Il y a quelques jours, j’ai demandé à Mathieu, chef d’escale en gare de Laon de nous parler de son métier (dans le même esprit que mon collègue de la ligne Beauvais – Paris, qui s’était entretenu avec une conductrice de trains) : ses missions, son travail au quotidien, ses horaires.

Il a accepté ma demande. Je l’en remercie.

Mathieu, depuis quand exerces-tu ce métier ?

Je suis sur ce poste depuis maintenant un peu plus de trois ans.

Quels sont tes horaires de travail ?

Je travaille en horaires décalés. Je commence le matin à 4h20 pour finir à 12h20 en semaine,et l’après midi je débute mon service à 15h30 pour finir à 23h30 toujours en semaine. Je travaille aussi le samedi, le dimanche et jours fériés. Les horaires changent un peu. Je suis aussi amené à faire des nuits.

Chef d’escale : pourquoi ce métier ?

Auparavant, je travaillais en région parisienne. Avant de rejoindre la gare de Laon, j’assurais la gestion des personnels de la conduite des trains. Ce poste m’a aussi offert la possibilité de me rapprocher de mon domicile et de découvrir un nouveau métier.

Peux-tu nous décrire en quoi consiste ton travail au quotidien ?

Les missions du chef d’escale sont nombreuses. Pour résumer, je dirai que je suis l’interlocuteur opérationnel de la gare. Je m’explique : en situation normale, j’assure une veille sur les trains prévus à circuler sur le service. Pour faire un train, il faut du matériel, mais aussi du personnel de conduite et d’accompagnement.

En situation perturbée, j’interviens pour essayer de remédier aux problèmes rencontrés, prendre en charge les voyageurs en cas de ruptures de correspondances. Je ne travaille pas seul en gare pour assurer la production des trains et le service dans la gare. Je suis aidé par mes autres collègues  qui assurent l’expédition, la manœuvre des trains, informent les voyageurs et assurent le remisage des rames.

Je travaille aussi avec les conducteurs des trains, les agents d’accompagnement, les agents de la vente. Je suis aussi en relation avec les postes d’aiguillage et d’autres services basés sur Amiens et Paris.

A ton avis, quelles sont les compétences requises pour exercer un tel métier ?

Je pense qu’il faut surtout être méthodique.
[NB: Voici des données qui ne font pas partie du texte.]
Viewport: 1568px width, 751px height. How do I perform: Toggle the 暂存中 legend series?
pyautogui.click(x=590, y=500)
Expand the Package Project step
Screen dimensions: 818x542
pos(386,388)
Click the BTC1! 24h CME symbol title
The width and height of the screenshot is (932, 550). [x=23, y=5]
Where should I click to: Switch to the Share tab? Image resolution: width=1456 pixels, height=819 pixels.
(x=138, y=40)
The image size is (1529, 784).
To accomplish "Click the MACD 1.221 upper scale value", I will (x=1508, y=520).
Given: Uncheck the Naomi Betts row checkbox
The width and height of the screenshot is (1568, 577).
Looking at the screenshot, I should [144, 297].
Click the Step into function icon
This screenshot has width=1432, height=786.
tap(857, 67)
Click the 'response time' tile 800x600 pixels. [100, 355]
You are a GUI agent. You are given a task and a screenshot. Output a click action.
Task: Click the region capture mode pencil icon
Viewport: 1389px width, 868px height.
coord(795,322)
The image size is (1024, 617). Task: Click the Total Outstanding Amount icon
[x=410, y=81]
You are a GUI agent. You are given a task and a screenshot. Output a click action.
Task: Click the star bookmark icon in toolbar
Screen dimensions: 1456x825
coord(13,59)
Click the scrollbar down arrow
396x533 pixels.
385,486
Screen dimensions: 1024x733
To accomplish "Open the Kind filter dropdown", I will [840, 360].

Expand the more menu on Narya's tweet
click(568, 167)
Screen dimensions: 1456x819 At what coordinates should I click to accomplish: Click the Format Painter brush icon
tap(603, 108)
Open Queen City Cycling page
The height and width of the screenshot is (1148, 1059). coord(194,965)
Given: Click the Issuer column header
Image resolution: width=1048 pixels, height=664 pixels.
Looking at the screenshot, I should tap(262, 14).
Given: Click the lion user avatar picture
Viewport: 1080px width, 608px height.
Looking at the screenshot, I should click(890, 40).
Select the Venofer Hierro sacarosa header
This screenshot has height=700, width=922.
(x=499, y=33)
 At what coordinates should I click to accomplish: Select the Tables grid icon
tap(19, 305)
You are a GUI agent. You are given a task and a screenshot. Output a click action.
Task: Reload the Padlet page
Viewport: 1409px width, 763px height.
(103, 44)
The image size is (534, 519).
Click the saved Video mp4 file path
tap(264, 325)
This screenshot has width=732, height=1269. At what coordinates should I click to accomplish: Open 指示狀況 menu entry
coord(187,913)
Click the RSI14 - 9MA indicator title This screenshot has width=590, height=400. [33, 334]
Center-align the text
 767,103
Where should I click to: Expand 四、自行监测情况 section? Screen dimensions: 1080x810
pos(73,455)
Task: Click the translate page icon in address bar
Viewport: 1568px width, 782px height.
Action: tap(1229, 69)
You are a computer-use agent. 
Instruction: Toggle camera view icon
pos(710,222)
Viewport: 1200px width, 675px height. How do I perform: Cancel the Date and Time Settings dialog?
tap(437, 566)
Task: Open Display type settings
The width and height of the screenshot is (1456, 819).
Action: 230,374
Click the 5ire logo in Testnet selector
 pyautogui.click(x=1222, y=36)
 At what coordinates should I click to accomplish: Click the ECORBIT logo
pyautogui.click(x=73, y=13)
A chaque prise de service, je planifie le travail à réaliser, et je le partage avec mes collègues. J’adapte le planning en fonction des aléas de production rencontrés.

Peux-tu me dire ce qui te plaît dans ce métier ?

Le contact d’une manière générale. Je suis satisfait lorsque je peux contribuer à résoudre les problèmes qui se présentent, que ce soit pour aider les clients ou les collègues.

 

 

Mathieu, je te remercie de m’avoir accordé un peu de temps pour répondre à mes questions. 

Je croise souvent Mathieu, puisque nous travaillons au même endroit. Comme vous avez pu le voir, « la prise en charge des voyageurs » relève de ses missions. Lorsque vous me faites des remarques sur la prise en charge par exemple, c’est avec lui ou avec d’autres collègues  (quand la gare de Laon est concernée) que je partage vos observations.

Je sais que ce type d’article s’éloigne, en apparence, des sujets de production qui vous préoccupent. Mais en réalité, le fait d’aller à la rencontre de ces agents, pour les questionner sur leur métier, me permet aussi de partager vos critiques, vos propositions, vos interrogations.

Est-ce qu’il y a d’autres métiers que vous aimeriez découvrir ? Chef de bord ? Des métiers en lien avec l’information ? Avec l’intermodalité, la sécurité ? Si oui, je me dis que nous pourrions aussi préparer les questions ensemble, sur le blog.